講師:埴岡真弓氏 (S53文史・S55博前史) 日時:2024年10月24日(木) 10:00~12:30(阪神打出駅前集合・JR芦屋駅で解散)
《見学コース》
阪神打出駅→1金津山古墳→2旧松濤館→3打出天神社→4阿保親王塚古墳→5阿保天神社…西国街道…(業平町)→JR芦屋駅
さわやかな秋の一日、在原業平伝説の地を埴岡真弓さんの案内で訪ねました。
参加者は講師を含めて19名でした。
1 金津山古墳(芦屋市指定史跡)
古墳時代中期後半(5世紀後半) 前方後円墳(墳長約55m)
現在、残っているのは後円部のみ(直径約42m)別名「黄金塚」「金塚」
阿保親王(平城天皇の第一皇子)が村人達のために金瓦一千枚黄金一千枚を埋めたという伝説があります。かつては打出小槌古墳など海岸沿いに多くの古墳がありました。

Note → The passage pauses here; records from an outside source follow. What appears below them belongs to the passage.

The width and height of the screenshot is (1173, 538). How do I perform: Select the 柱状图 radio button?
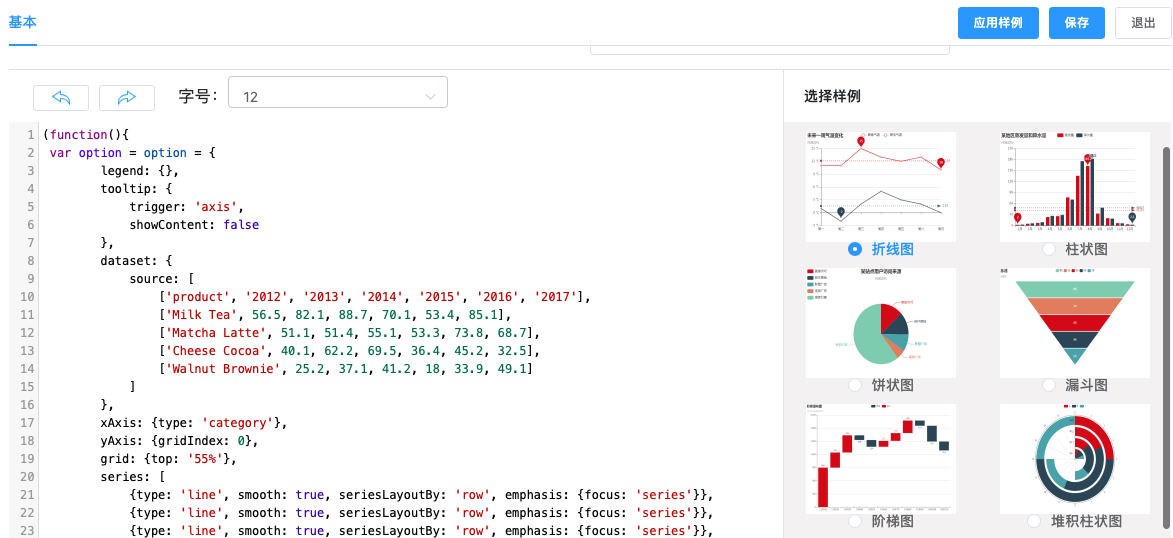point(1049,249)
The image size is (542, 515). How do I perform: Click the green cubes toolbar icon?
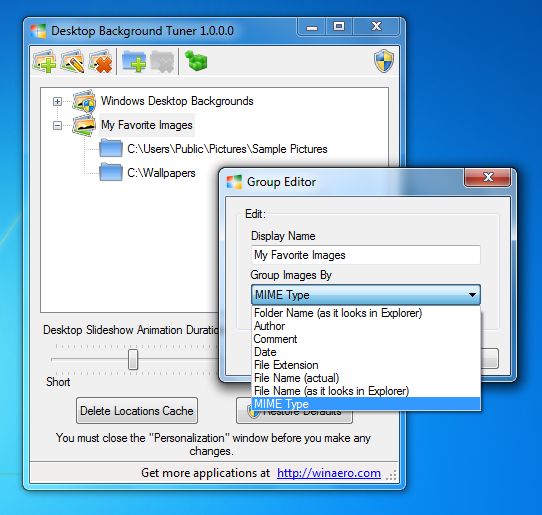196,61
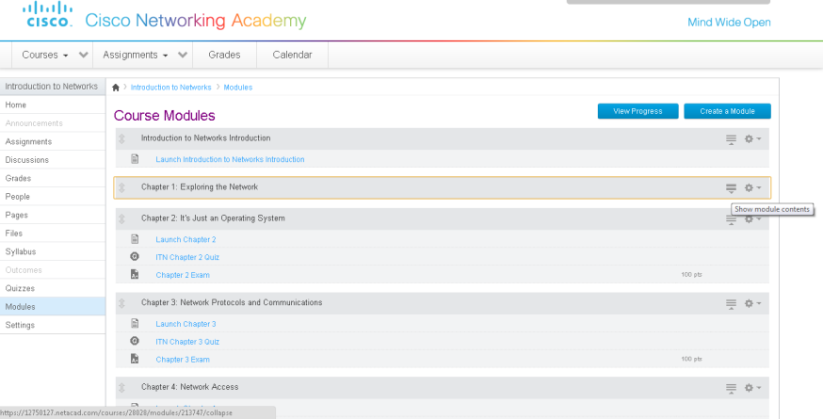This screenshot has height=419, width=823.
Task: Open Calendar in top navigation
Action: click(x=292, y=55)
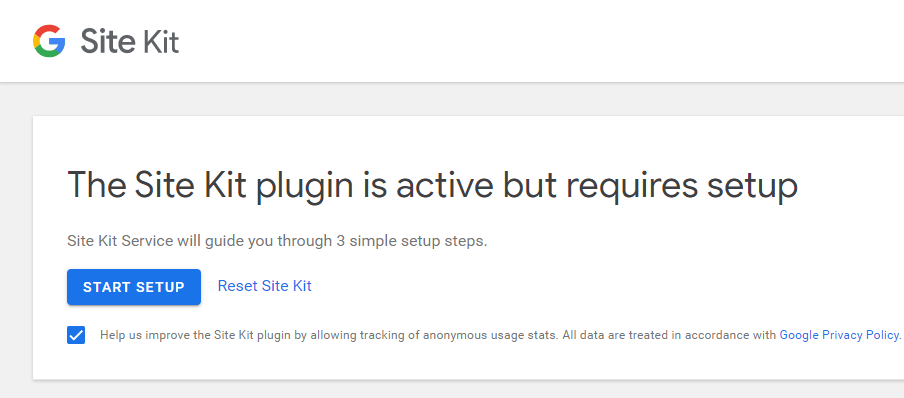
Task: Open the Google Privacy Policy link
Action: [x=839, y=335]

2 旧松山家住宅松濤館(芦屋市立図書館打出分室) (国登録有形文化財)
金庫・仏具商の松山與兵衛の所有地を戦後芦屋市が購入し敷地南にあった仏教美術品の収蔵庫「松濤館」を改修。昭和29年より市立図書館として開館(平成2年から打出分室) 建物は昭和5年に松山が大阪市内の某銀行を買い取り移築したもの。打出教育文化センター内の日本庭園も松山家のものです。
阪神間モダニズムの建築物で、松と濤の文字をデザインした物が扉にあります。


3 打出天神社
主祭神は菅原道真。古くは産土神(うぶすながみ)を祀っていましたが、室町時代に荘園(芦屋荘)が北野天満宮の社領となったことから天神が勧請されたとしています。
古来、芦屋は交通の要衝で都と大宰府を結ぶ官道が通っていました。古代は道幅が6mから8mもあったそうです。
葦屋駅家(あしやのうまや)伝承地の一つ。古代の駅家は国司や官人、外国の使節らのための宿泊施設・迎賓館で多数の馬が常備されていたそうです。
境内社の厳島神社は明治まで金津山古墳に祀られていたものを合祀されました。

4 阿保親王塚古墳
古墳時代前期(4世紀)現在は径約36mの円墳ですが、江戸時代の毛利(萩)藩による修補によって大きく改変されており、本来は前方後円墳もしくは方墳と考えられています。宮内庁の管轄です。

5 阿保天神社
祭神は阿保親王・在原業平・菅原道真
阿保親王は平城天皇の皇子ですが、薬子の変で出家した父の平城上皇と廃太子となった高岳親王に連座し大宰府に左遷されました。平城上皇の崩御後に入京を許され、阿保親王の子息達は臣籍降下し、在原の姓を賜わったのが業平・行平です。
参加者は説明に熱心に耳を傾け、質問をしていました。知らなければ通り過ぎてしまいがちな場所を訪ね、埴岡さんの詳しい説明で打出小槌町、親王塚町、業平町などの由縁も知ることができました。